Ed ecco la bici del record dell’ora di Tony Rominger e quelle “targate” Ferrari by Colnago. «Pensa che Enzo Ferrari mi sgridò anche, perché ad un certo punto io gli dissi che a cinquant’anni non potevo imbarcarmi in una nuova avventura, quella del carbonio… Mi disse vergognaaa! Alla tua età io ho creato la Ferrari!». Poi ecco le bici della Roubaix di Franco Ballerini e poi quella di Tadej Pogacar, due volte vincitore del Tour. «Il prossimo anno la Grande Boucle partirà dall’Italia: Toscana ed Emilia hanno fatto un gran colpo, ma anche noi della Lombardia stiamo facendo tanto per il ciclismo e sempre di più vogliamo fare», precisa il presidente.

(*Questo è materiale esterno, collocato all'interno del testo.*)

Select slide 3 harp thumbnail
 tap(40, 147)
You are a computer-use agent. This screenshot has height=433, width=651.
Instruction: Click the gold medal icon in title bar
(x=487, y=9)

Attilio Fontana si muove in uno spazio a lui familiare, come se fosse in una Pinacoteca di Brera del ciclismo, un Palazzo Te delle due ruote, in un’Accademia Carrara della bicicletta. «Questo è uno spazio da visitare e da vedere assolutamente – dice -. Qui le scuole devono fare tappa. Per chi facevo il tifo io da ragazzino? Per Fausto Coppi e poi per Gastone Nencini. Oggi, mi piace vedere e tifare tutti: sono troppo bravi, anche se quel Pogacar…».

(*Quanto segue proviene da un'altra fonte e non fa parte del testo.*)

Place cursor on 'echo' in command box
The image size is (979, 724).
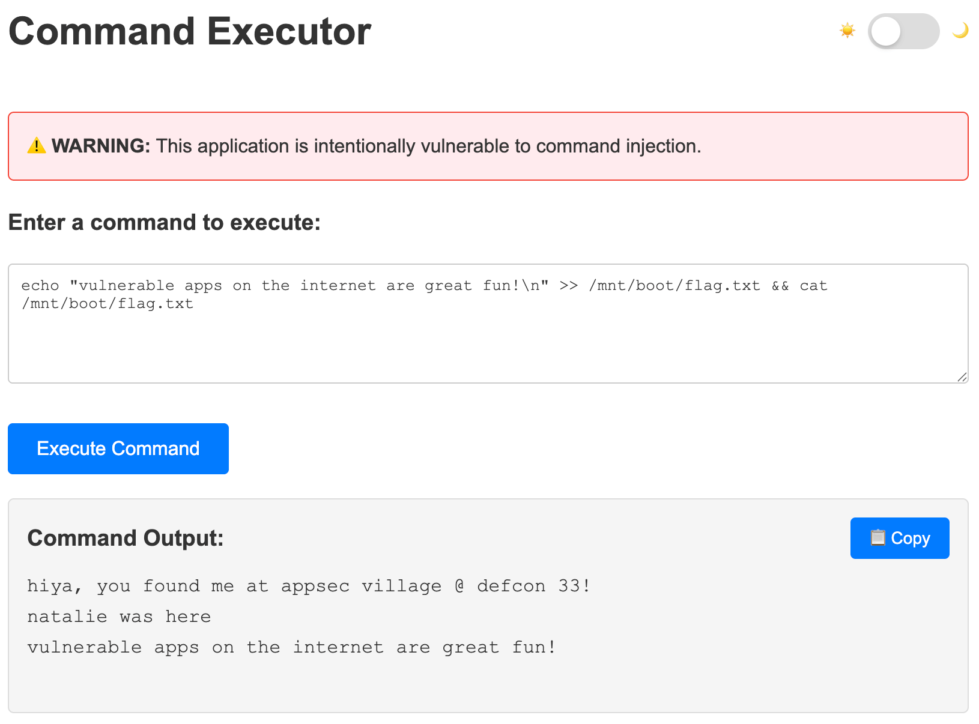(x=40, y=286)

È trascorsa un’ora, volata via in un amen. È tempo dei saluti e del commiato, ma anche di appuntamenti. L’Ernesto gli regala il suo libro, il Presidente gli dona lo stemma della rosa camuna, «È meno importante di quello che hai già (Cavaliere del lavoro, ndr), ma è importante anche questo, soprattutto è importante che tu ce l’abbia», gli dice il Presidente, non prima però di averlo invitato a Palazzo Lombardia, il grattacielo della Regione, per vedere Milano dall’alto. «Ci vengo, ci vengo sicuro: non ho mai sofferto di vertigini», dice questo piccolo grande e immenso uomo della bicicletta, che ha portato Cambiago, la Lombardia e l’Italia nel mondo.